Addressed chiefly to Canadian baby boomers, MacDonald and three contributors say upfront that deciding when to start taking CPP (or the Quebec Pension Plan) is “one of the most important retirement financial decisions they will make.”
Not only are benefits begun at age 70 2.2 times higher than they would be if taken at age 60, but “these higher payments last for life and are also indexed to inflation.”
So it’s a baffling that 90% choose to start CPP at the traditional mid-way point between these extremes: age 65.
Starting with the paper being released today, the NIA will publish seven papers in total aimed at educating consumers about these decisions.
It’s not as if most Canadians don’t already realize how important CPP will be to their income.
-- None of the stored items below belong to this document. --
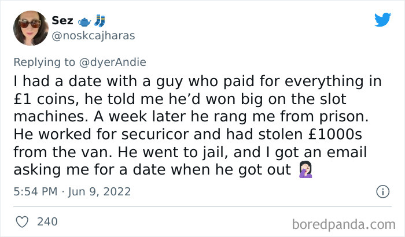Click the boredpanda.com watermark
Screen dimensions: 405x237
click(x=344, y=224)
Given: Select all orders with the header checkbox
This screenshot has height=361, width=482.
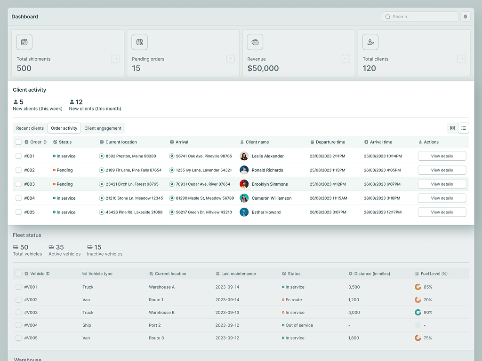Looking at the screenshot, I should 18,141.
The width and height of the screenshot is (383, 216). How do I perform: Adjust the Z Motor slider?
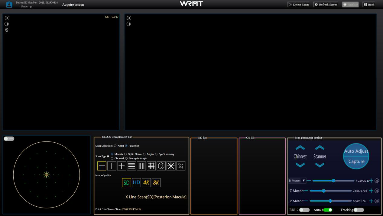pos(323,191)
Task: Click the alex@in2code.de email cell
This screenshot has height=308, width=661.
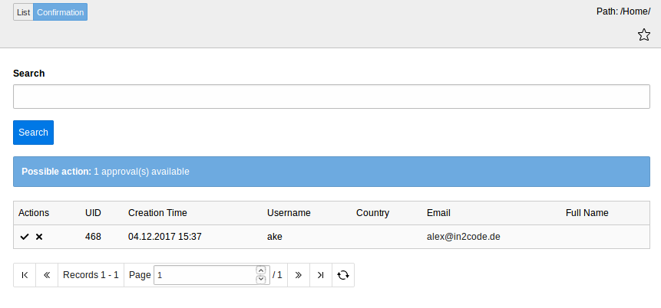Action: pos(464,237)
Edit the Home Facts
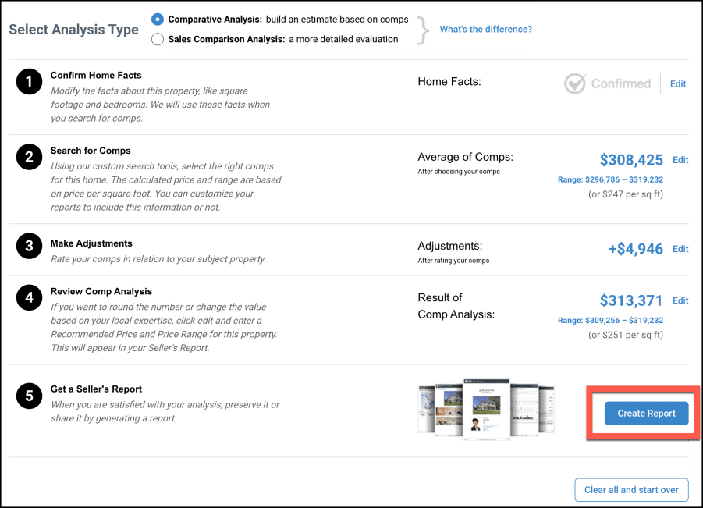The width and height of the screenshot is (703, 508). pyautogui.click(x=678, y=84)
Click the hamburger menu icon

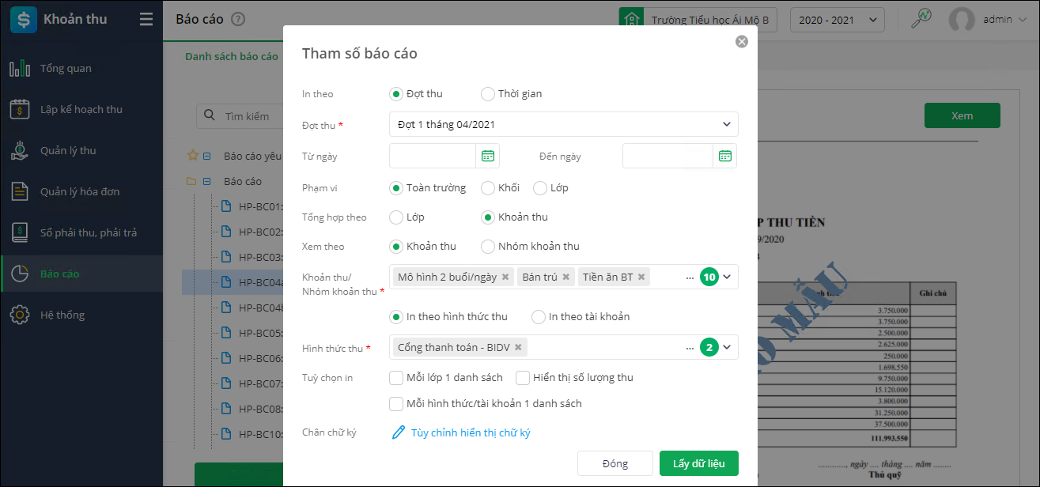[x=146, y=20]
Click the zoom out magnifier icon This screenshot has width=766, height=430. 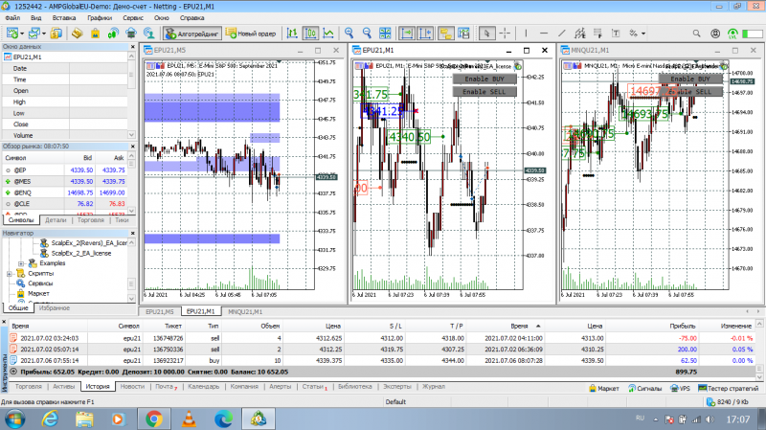coord(367,34)
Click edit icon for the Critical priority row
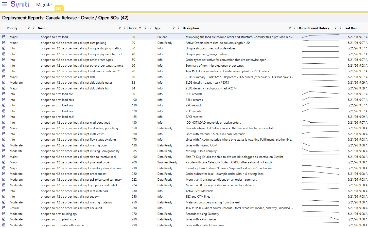368x228 pixels. coord(4,208)
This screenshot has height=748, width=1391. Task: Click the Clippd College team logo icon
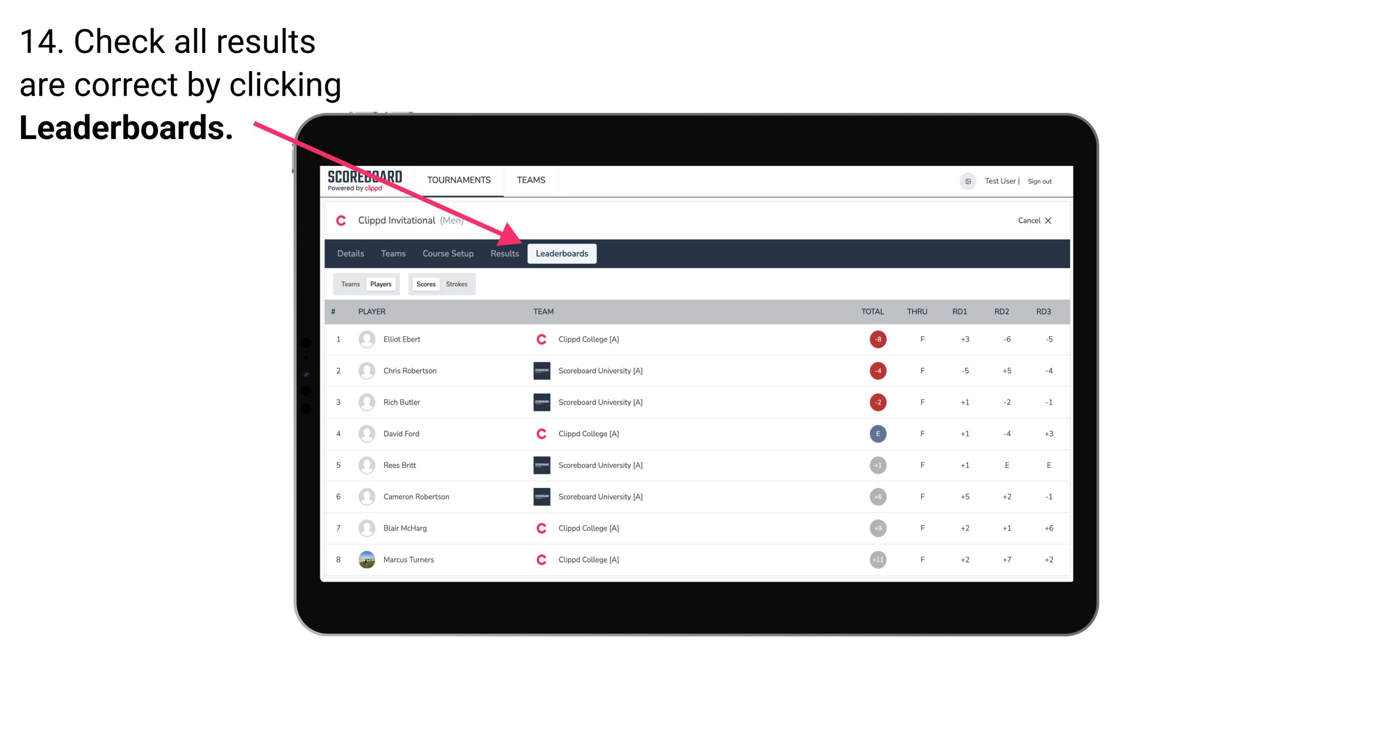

Indeed, with traditional Employer-Sponsored Defined Benefit pension plans becoming increasingly rare outside the public sector, for many the CPP, together with Old Age Security, will be the closest many retirees will come to having a guaranteed-for-life inflation-indexed pension. According to a 2023 NIA survey on Ageing in Canada, 9 out of 10 recipients say their CPP/QPP pension is an important source of their retirement income, with 6 out of 10 saying it’s essential and they can’t live without it.
The chart below illustrates this:
The initial paper being released today observes that similar dynamics are at work in the United States with its Social Security system. Academic literature there finds that “delaying claiming is almost always the optimal decision from an economic perspective.”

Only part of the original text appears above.